Assigned task:
Copy word for word the line containing "You are a GUI" together with all lines following it to the end of the listing below, without the pictures.

--- START ---

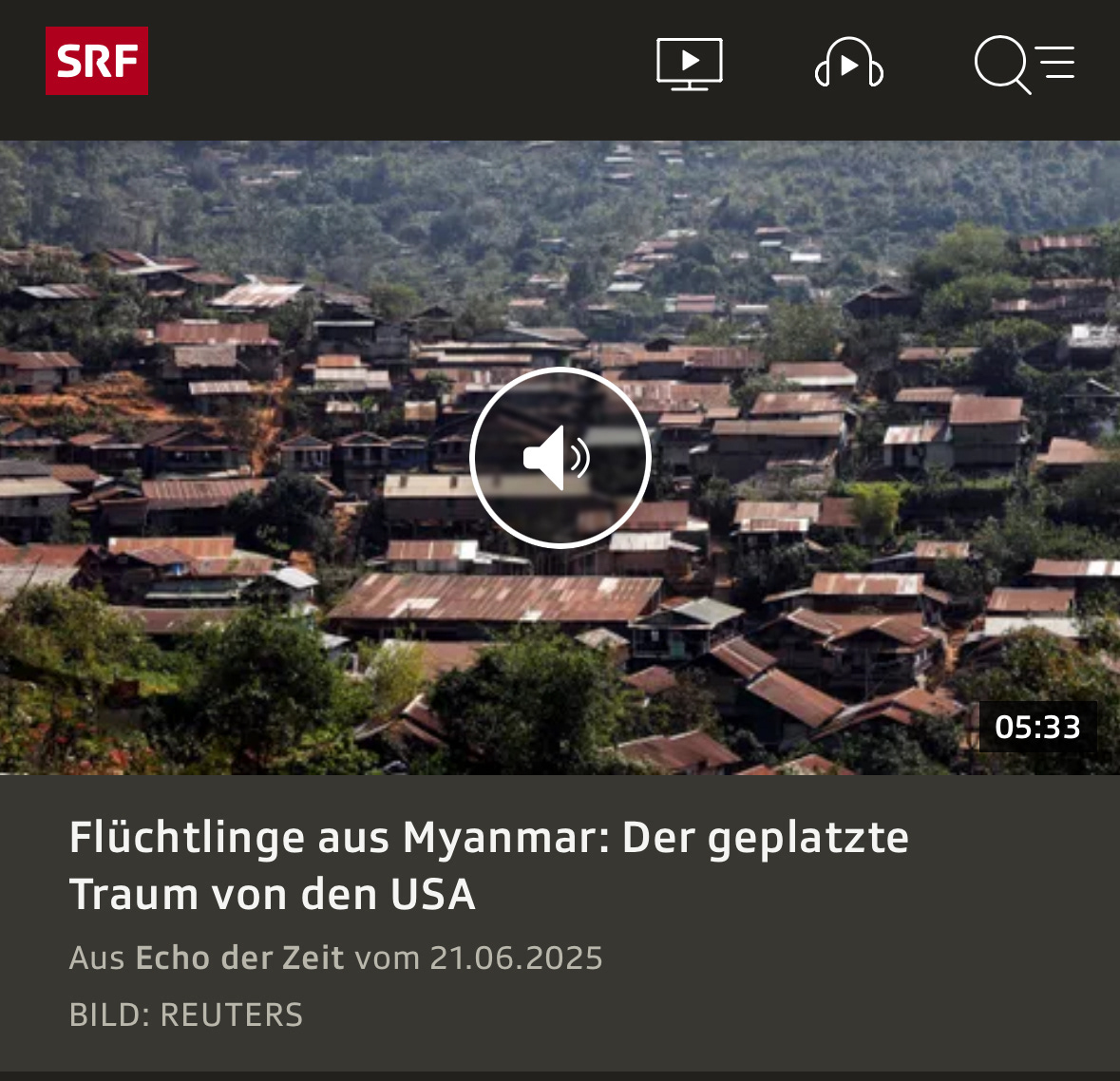Open the 'Echo der Zeit' programme link
Viewport: 1120px width, 1081px height.
pyautogui.click(x=239, y=958)
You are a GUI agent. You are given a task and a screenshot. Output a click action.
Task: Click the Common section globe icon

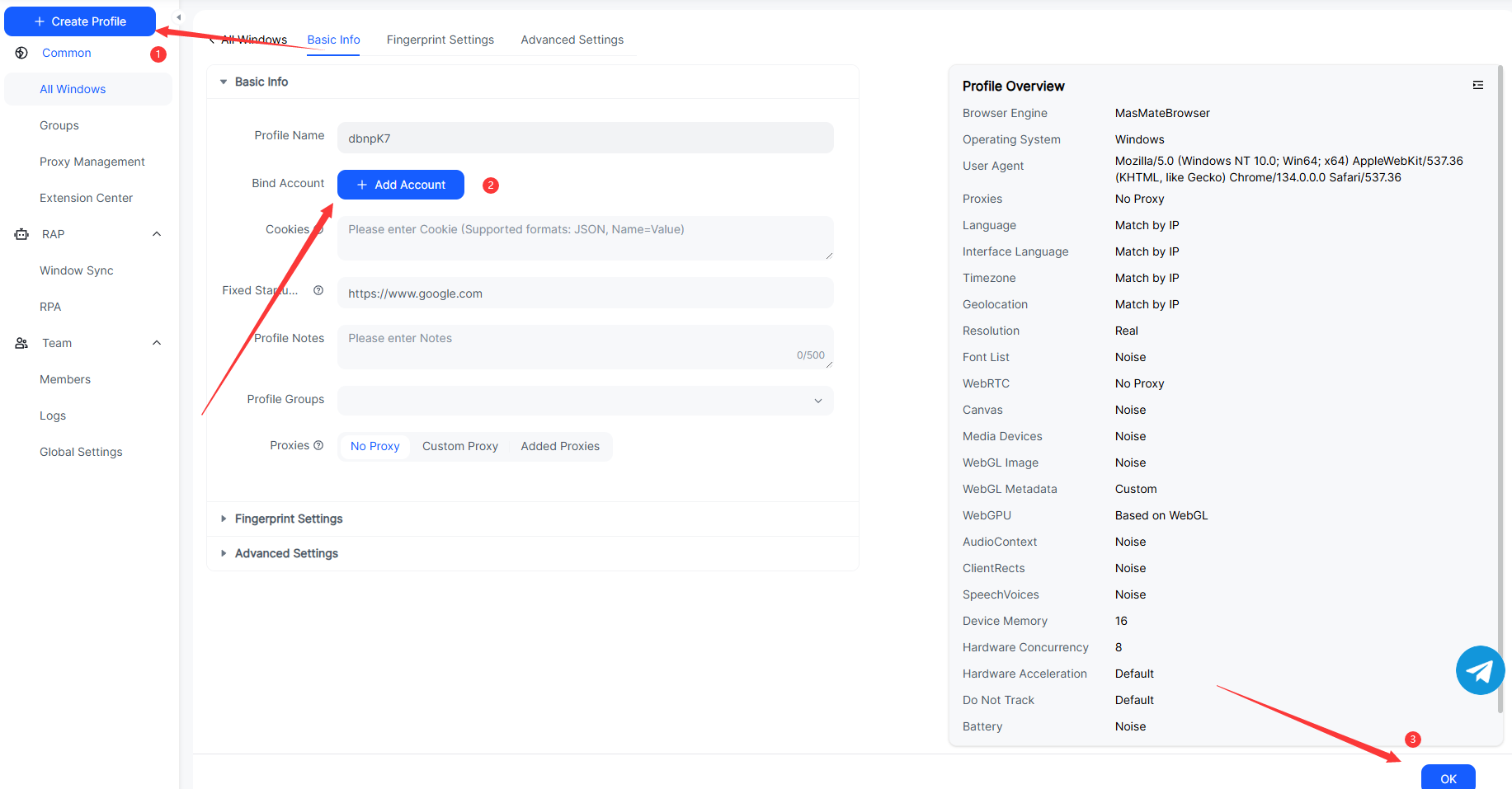(x=22, y=53)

--- END ---

Answer space:
You are a GUI agent. You are given a task and a screenshot. Output a click action.
Task: Click the Common section globe icon

(x=22, y=53)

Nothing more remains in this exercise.